___ EXTRACT ___
Fact sheet - Trans-Tasman Proceedings Act 2010

Determining where to hear a case

If a court case has been filed against you in New Zealand, you can apply to the New Zealand court to have the case ‘stayed’ (suspended) if you believe it would be more appropriate to have the case heard in Australia.

For Example: Bob has been contracted to print books in Sydney and send them to a client in Auckland. The contract was negotiated and concluded in Australia, the law governing the contract is Australian law and all witnesses to the printing of the books are located in Australia. A dispute arises under the contract and Bob is sued by his client in a court in Auckland. Bob can apply (appearing remotely) to the New Zealand court to have that proceeding ‘stayed’ and argue that it would be more appropriate for the proceedings to be held in Australia.

What is forum non conveniens?

The test that the court applies in deciding whether to stay a proceeding so it can be heard in a more appropriate forum (court) is generally known as the forum non conveniens test. Article 8 of the agreement provides a uniform statutory test that both Australian and New Zealand courts must apply in considering a forum non conveniens application. This test is reproduced in Sections 17-23 of the TransTasman Proceedings Act 2010 (Aus) and Sections 22-29 of the Trans-Tasman Proceedings Act 2010(NZ).

How do I apply to stay a New Zealand court case?

If you are looking to have a New Zealand court proceeding stayed, you must make an application under the New Zealand legislation. An application can be made using Form 2 in the Trans-Tasman Proceedings Regulations and Rules 2013 (NZ).

The court cannot consider a forum non conveniens question unless a defendant has made a formal application under s22 of the Trans-Tasman Proceedings Act 2010 (NZ)). Generally, an application from a defendant has to be within 30 working days from when they have been served with an initiating process (officially notified they are being sued).

How does the test work?

A New Zealand court can only order a stay of a proceeding where it is satisfied that an Australian court has the jurisdiction to determine the matter in dispute and is the more appropriate court to determine those matters. If you are applying for a forum non conveniens stay of proceedings, you will need to get legal advice to ensure the court you are looking to have the dispute moved to has the jurisdiction to hear the matter in dispute.

In determining whether another court is the more appropriate court, a number of factors set out in section 23 of the Trans-Tasman Proceedings Act 2010 (NZ) must be taken into account. These factors are:

·  The places of residence of the parties and witnesses. It might be more appropriate for the case to be heard in the country where the majority of the parties and witnesses live.

·  The place where the subject matter of the proceedings is situated. It might be more appropriate for the case to be heard in the country where the subject of the dispute is located.

For example: If a dispute is in relation to the sale of an aeroplane and the aeroplane is located in Australia, then it may be more appropriate for the case to be heard in an Australian court.

·  Prior agreements between the parties about where a dispute will be heard. Sometimes contracts include a provision on which courts should decide a dispute about the contract. The court will consider whether to enforce any such agreement between the parties. Different rules apply if the agreement is ‘exclusive’ (see ‘exclusive choice of court agreements’ below).
___
EXERCISE GOAL: Continue the fact sheet on the Trans-Tasman Proceedings Act 2010 from the point at which it ends, maintaining its structure and formal tone.
___ PROVIDED MATERIAL ___
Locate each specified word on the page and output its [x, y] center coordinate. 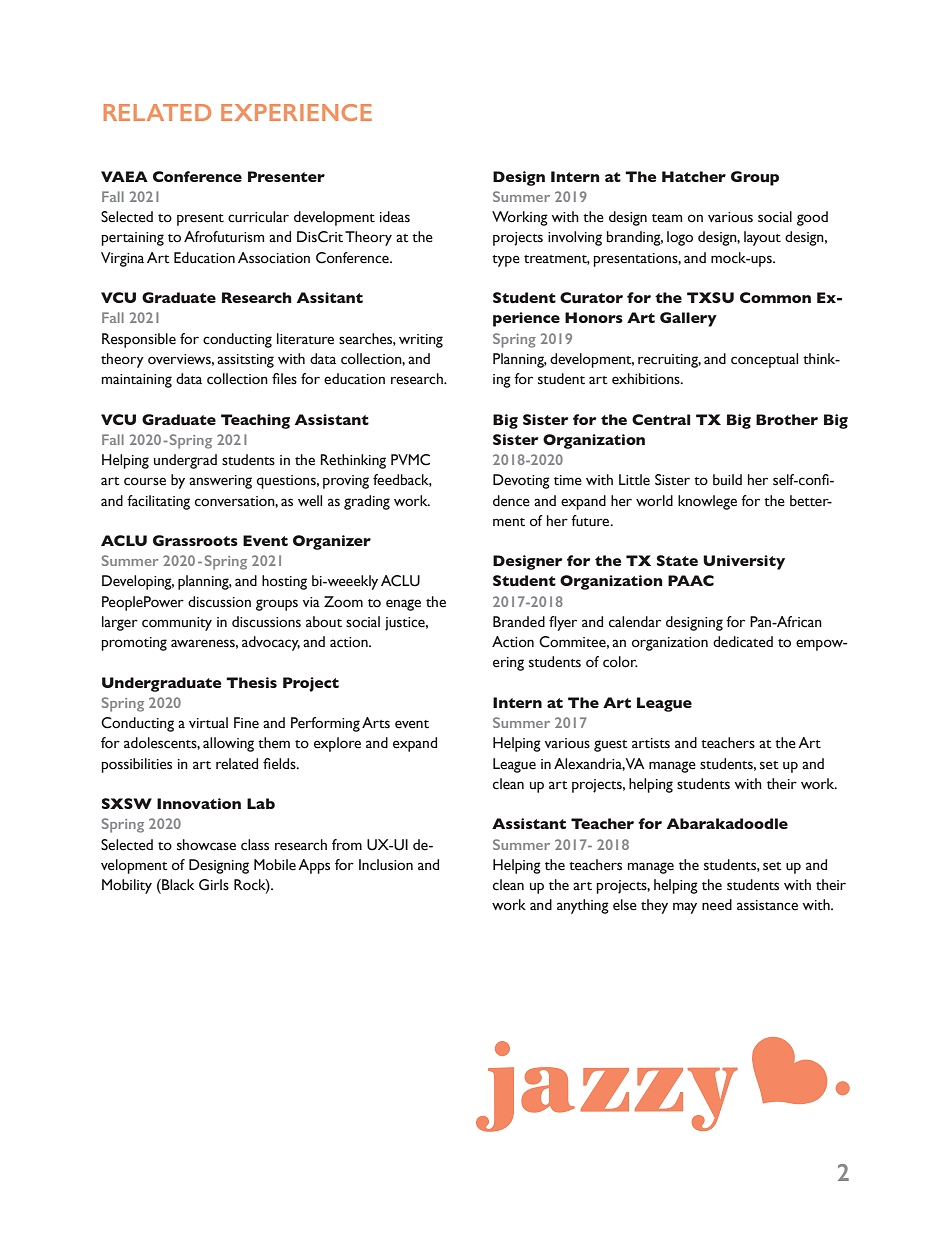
___
RESULT BELOW:
·  The law governing the dispute. If the court decides that the law of Australia is the more appropriate law to apply in the proceeding, then it may be more appropriate for an Australian court to determine the dispute.

·  Whether a related or similar proceeding has already commenced. If a court case related to this dispute is already underway, it may be more appropriate for the court considering the existing court case to also consider this dispute.

For example: an Australian and New Zealand company have a contractual dispute being argued in an Australian court. It may be more appropriate for the Australian court to also consider further disputes that arise in relation to under the contract.

·  The financial circumstances of the parties. If there is a significant financial imbalance between the two parties, it may be more appropriate for the case to be heard in a court where it will be easier for the disadvantaged party to take part.

For example: a large machinery company in New Zealand and a small farmer in Western Australia have a dispute. The farmer does not have the resources to fly over to a New Zealand court, whereas the machinery company does have substantial resources for travel and regularly travels to Western Australia for other business. As it would be easier and more affordable for the farmer to appear before a Western Australian court, the Western Australian court may be the more appropriate court to hear the dispute.

·  Any other matter prescribed in the Regulations.

What is an exclusive choice of court agreement?

Sometimes contracts include a provision on where a dispute about the contract will be heard. If this provision is an ‘exclusive’ choice of court agreement, then the court chosen in the contract must hear all disputes relating to the contract.

A choice of court agreement will be exclusive if it:

·  is in written form

·  designates a specific court (or courts), to the exclusion of all other courts, as the only court (or courts) to determine disputes between those parties

·  is not an agreement that is primarily in relation to personal, family or household purposes

·  is not a contract of employment.

The court won’t enforce an exclusive choice of court agreements if:

·  it isn’t legally made

·  either party lacked capacity to make the agreement,

·  enforcing it would lead to a manifest injustice or

·  the court in the agreement has already decided not to determine the proceedings.

This factsheet is for information only and does not constitute legal advice or additional treaty or legislative material.